Thanks for your quick response. I tried this once but it appeared only one server would get a successful connection. I think you've diagnosed the problem. "Return Path" is the key.

I've tested it again. It is a "Return Path" problem but I can't come up with a solution. Using a NATPOOL statement in the SF I can only get one of the Servers to successfully establish a session. The one in the same NATPOOL of course. Is there another solution?

could you show your serverfarm config and the vlan config.

Gilles.

I think I've found the problem but please verify. I failed to include the FWSM default GW in the server vlans 2056 & 3056.

Attached is the CSM config file. The new serverfarm I'm having problems with is the VMSHRPT.

The solution in your case, is to use bridge mode.
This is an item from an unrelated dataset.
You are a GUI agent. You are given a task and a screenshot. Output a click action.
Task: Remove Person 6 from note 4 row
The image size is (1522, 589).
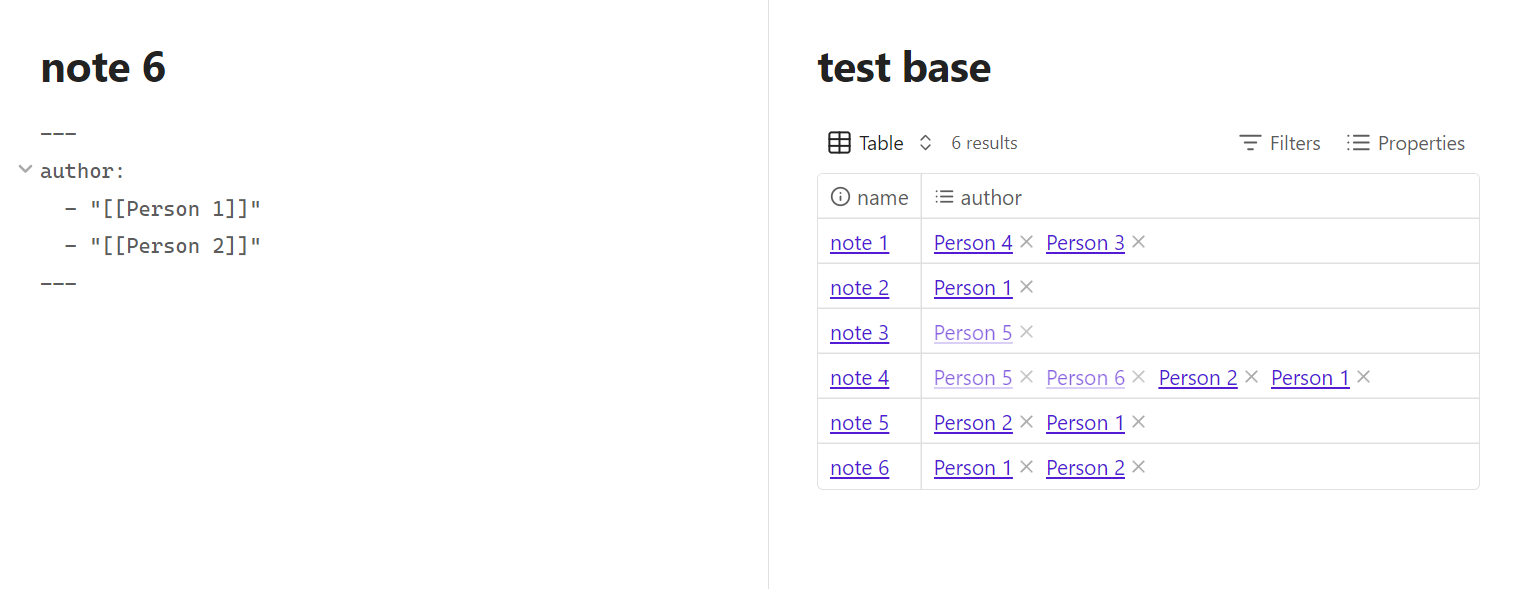[1138, 377]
So, for every vlan than you have, you'll need to create a setup like this

FWSM --- Vlan X ---- CMS --- Vlan X' ---- Servers

Vlan x and x' will be part of the same subnet.

To tell the csm to bridge those 2 vlans, specify the same ip for both vlan.

on the servers, you do not change anything.

The default gateway stays the FWSM.

Like this you guarantee that all the traffic goes accross the CSM.

No need for any natpool.

Gilles.

Your response forced me to hit the Cisco configuration books on this one. Bridged mode vs secure router mode vs one-armed mode. Couldn?t remember which was what and what we were currently using.

We are currently using the one armed mode on everything (I think ) because the CSMs are in their own subnets. Please correct me if I?m wrong.

I know this seems simple to you but I?ve tried to come up with an understanding of what you are recommending. But I can?t. Could you elaborate further.